Ausgewählter Textauszug:
------------------------------------------------

Von Christian Gampert |
    In der Rotunde der Pinakothek der Moderne steht eine riesige Stele, nicht in der Mitte natürlich, sondern leicht versetzt. Sie besteht aus lauter übereinandergestellten und minimal gegeneinander verschobenen Stahl-Kuben, die mit unterschiedlichen, wunderbar leuchtenden Blaus bemalt sind: ein Statement, eine Einladung zur Meditation. Wenn man weiß, wo diese Stele bereits stand, etwa in Peking, im Außenbezirk der „verbotenen Stadt“, und dass sie „Weltachse“ heißt, dann ist klar, dass hier ein ganz neuer künstlerischer Meridian durch München gelegt wird.
    Jürgen Partenheimer ist immer unterwegs gewesen, schon als Schüler und Student. Syrien, Amerika, Mexiko, Guatemala, bald schon kam Asien hinzu …
    "Die ersten Reisen fanden als Schüler statt, mit dem Fahrrad nach Syrien. Also, sich auf die Reise begeben ist für mich eine wesentliche Erfahrung von Öffnung."

------------------------------------------------

Daten zur Aufgabe:
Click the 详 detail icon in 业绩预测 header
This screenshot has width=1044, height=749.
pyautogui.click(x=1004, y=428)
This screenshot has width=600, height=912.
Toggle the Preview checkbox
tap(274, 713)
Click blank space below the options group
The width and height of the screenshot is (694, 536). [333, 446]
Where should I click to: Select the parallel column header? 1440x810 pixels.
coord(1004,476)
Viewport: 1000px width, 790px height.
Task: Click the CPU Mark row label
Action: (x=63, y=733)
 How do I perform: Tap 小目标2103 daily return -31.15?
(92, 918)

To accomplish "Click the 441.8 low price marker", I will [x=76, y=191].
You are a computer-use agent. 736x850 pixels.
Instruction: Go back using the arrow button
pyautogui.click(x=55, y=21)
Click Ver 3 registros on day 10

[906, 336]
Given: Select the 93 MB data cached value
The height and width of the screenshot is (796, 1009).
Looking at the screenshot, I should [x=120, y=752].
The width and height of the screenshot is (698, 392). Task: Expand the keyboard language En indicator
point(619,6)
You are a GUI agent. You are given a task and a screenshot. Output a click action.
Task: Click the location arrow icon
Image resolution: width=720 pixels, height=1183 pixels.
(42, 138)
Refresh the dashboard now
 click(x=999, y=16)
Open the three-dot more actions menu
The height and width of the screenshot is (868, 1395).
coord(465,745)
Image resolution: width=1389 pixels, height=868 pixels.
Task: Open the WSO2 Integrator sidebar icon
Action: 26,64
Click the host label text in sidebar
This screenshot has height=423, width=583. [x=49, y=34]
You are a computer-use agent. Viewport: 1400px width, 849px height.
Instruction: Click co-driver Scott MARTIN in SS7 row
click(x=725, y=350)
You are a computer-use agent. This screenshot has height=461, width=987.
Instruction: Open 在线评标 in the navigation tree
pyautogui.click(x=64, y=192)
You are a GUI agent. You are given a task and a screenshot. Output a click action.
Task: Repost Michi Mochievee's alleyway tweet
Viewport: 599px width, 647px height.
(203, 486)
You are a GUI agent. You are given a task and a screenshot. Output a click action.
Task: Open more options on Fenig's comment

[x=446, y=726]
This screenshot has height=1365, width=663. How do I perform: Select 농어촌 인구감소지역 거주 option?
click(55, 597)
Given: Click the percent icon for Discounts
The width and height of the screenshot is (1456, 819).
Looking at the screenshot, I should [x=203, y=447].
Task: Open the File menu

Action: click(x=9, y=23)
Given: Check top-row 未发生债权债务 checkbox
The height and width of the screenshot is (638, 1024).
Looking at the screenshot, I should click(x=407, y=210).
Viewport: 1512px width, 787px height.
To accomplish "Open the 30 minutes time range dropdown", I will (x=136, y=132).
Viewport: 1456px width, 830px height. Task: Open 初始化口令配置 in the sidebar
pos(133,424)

------------------------------------------------

Arbeitsauftrag A:
Beantworte zum Textauszug über Jürgen Partenheimer diese Fragen:
(i) Wo genau steht die Stele in der Rotunde der Pinakothek der Moderne?
(ii) Welchen Namen trägt die Stele?
(iii) Womit fuhr Partenheimer als Schüler nach Syrien?
Arbeitsauftrag B:
Ersetze in den Einträgen von ihrem Anfang bis einschließlich der Zeile mit „Looking at the screenshot, I should [x=120, y=752].“ das Wort „Instruction“ durch „Command“. Gib nur diese Zeilen wieder, sonst unverändert.
Der Textauszug und die Einträge haben nichts miteinander zu tun.

Schriftliche Antwort A:
(i) Nicht in der Mitte, sondern leicht versetzt.
(ii) „Weltachse“.
(iii) Mit dem Fahrrad.

Schriftliche Antwort B:
Click the 详 detail icon in 业绩预测 header
This screenshot has width=1044, height=749.
pyautogui.click(x=1004, y=428)
This screenshot has width=600, height=912.
Toggle the Preview checkbox
tap(274, 713)
Click blank space below the options group
The width and height of the screenshot is (694, 536). [333, 446]
Where should I click to: Select the parallel column header? 1440x810 pixels.
coord(1004,476)
Viewport: 1000px width, 790px height.
Task: Click the CPU Mark row label
Action: (x=63, y=733)
 How do I perform: Tap 小目标2103 daily return -31.15?
(92, 918)

To accomplish "Click the 441.8 low price marker", I will [x=76, y=191].
You are a computer-use agent. 736x850 pixels.
Command: Go back using the arrow button
pyautogui.click(x=55, y=21)
Click Ver 3 registros on day 10

[906, 336]
Given: Select the 93 MB data cached value
The height and width of the screenshot is (796, 1009).
Looking at the screenshot, I should [x=120, y=752].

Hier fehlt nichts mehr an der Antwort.